TASK MATERIAL:
┌────────
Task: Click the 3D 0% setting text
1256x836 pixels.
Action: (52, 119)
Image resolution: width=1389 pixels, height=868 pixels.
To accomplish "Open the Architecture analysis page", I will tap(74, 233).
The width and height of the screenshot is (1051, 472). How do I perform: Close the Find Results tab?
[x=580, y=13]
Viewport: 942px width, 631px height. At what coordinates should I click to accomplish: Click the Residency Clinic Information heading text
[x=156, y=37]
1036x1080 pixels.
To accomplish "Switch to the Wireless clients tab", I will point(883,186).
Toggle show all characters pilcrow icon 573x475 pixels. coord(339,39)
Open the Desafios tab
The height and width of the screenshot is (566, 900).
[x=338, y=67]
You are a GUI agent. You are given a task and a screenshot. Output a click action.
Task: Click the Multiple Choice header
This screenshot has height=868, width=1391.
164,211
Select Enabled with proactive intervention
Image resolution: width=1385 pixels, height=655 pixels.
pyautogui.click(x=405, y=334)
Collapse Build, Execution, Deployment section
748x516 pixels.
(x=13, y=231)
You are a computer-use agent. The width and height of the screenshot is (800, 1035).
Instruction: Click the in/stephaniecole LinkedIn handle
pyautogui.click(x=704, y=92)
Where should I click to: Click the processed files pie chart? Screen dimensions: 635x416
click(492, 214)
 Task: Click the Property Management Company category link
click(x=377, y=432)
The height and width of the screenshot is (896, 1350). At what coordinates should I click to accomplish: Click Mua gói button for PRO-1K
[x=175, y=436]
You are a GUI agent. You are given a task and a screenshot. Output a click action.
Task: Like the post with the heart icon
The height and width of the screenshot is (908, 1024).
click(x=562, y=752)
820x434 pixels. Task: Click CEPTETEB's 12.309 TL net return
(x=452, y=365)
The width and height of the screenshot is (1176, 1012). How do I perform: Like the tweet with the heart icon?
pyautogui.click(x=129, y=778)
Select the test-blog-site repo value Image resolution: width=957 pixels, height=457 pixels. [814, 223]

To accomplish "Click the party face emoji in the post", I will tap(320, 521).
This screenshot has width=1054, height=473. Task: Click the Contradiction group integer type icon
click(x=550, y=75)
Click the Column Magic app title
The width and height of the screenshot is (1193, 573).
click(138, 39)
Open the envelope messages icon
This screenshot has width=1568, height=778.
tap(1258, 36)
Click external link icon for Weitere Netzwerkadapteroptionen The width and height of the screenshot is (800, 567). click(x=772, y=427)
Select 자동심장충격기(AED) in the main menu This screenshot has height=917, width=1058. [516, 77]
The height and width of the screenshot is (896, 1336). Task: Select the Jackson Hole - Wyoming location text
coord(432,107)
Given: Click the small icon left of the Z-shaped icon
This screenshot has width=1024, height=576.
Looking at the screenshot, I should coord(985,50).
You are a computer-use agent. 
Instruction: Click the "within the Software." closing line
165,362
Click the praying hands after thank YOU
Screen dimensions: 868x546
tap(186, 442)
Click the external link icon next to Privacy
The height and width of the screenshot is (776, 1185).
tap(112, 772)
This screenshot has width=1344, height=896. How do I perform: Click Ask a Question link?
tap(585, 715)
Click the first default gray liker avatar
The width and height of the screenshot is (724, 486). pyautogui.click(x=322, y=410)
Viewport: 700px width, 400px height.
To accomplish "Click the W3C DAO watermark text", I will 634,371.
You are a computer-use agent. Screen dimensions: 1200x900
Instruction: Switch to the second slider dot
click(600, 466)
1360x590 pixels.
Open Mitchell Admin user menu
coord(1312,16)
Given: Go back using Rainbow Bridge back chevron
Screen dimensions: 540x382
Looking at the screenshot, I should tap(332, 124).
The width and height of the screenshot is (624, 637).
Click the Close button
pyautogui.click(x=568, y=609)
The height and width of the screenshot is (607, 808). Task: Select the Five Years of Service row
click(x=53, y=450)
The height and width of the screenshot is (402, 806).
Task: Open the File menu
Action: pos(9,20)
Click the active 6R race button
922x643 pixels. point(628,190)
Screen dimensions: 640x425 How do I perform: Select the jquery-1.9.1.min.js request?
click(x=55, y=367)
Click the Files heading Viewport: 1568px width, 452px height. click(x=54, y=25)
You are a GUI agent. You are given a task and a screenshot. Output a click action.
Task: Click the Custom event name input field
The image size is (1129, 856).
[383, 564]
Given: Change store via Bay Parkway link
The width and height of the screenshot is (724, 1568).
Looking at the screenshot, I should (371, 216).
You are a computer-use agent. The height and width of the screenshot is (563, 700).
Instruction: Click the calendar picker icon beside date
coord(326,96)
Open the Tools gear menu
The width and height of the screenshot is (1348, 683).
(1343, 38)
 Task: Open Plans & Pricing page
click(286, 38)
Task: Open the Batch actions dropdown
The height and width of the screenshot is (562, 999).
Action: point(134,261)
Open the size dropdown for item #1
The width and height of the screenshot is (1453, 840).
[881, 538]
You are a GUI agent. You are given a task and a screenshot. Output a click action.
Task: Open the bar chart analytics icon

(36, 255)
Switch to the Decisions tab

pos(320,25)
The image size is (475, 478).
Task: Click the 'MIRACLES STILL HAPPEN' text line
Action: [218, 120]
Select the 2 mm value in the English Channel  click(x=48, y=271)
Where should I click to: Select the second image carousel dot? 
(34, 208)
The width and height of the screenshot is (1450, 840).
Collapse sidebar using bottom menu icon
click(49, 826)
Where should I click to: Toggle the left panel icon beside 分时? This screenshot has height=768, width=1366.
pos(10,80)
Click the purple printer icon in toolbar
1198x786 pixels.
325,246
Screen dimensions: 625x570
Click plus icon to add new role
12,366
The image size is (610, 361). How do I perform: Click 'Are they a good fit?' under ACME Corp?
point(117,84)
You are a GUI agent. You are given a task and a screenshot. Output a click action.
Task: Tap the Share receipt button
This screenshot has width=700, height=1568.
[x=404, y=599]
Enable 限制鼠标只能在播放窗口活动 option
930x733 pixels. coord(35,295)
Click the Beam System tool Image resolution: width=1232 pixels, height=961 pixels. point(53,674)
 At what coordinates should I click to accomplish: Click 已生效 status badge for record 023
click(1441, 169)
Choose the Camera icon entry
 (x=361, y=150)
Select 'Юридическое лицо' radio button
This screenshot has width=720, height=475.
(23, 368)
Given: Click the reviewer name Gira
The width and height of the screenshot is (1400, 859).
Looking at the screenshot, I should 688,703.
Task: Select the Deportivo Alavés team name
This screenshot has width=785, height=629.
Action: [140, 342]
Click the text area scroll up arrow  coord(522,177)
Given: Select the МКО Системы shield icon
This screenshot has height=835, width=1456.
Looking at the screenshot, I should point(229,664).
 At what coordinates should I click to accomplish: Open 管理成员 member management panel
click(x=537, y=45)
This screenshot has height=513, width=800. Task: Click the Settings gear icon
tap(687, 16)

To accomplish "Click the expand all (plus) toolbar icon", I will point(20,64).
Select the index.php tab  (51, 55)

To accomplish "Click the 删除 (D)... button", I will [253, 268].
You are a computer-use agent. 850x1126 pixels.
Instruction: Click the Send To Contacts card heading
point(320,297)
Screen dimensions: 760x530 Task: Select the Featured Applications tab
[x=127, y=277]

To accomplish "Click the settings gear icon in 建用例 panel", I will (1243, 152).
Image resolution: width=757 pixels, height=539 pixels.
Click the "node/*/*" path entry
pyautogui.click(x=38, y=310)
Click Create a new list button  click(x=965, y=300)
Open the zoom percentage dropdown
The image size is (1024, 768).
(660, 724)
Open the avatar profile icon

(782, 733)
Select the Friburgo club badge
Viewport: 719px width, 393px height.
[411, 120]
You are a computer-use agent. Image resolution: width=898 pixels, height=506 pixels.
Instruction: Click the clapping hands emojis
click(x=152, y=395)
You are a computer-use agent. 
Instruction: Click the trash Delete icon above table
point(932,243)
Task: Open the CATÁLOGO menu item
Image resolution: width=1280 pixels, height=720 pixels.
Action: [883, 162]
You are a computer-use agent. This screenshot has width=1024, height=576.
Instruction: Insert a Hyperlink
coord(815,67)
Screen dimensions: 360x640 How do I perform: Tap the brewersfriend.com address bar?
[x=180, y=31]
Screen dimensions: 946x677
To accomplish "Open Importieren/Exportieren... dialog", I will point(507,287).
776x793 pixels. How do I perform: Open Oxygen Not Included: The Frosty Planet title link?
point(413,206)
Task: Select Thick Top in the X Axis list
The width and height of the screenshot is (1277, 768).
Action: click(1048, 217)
└────────
AIM OF THE EXERCISE: In the entries above, the lines from the one bearing "1036x1080 pixels." up to and including the one bearing "You are a computer-use agent. The width" should be transcribed exactly; no other line is wanted.

TASK RESPONSE:
1036x1080 pixels.
To accomplish "Switch to the Wireless clients tab", I will point(883,186).
Toggle show all characters pilcrow icon 573x475 pixels. coord(339,39)
Open the Desafios tab
The height and width of the screenshot is (566, 900).
[x=338, y=67]
You are a GUI agent. You are given a task and a screenshot. Output a click action.
Task: Click the Multiple Choice header
This screenshot has height=868, width=1391.
164,211
Select Enabled with proactive intervention
Image resolution: width=1385 pixels, height=655 pixels.
pyautogui.click(x=405, y=334)
Collapse Build, Execution, Deployment section
748x516 pixels.
(x=13, y=231)
You are a computer-use agent. The width and height of the screenshot is (800, 1035).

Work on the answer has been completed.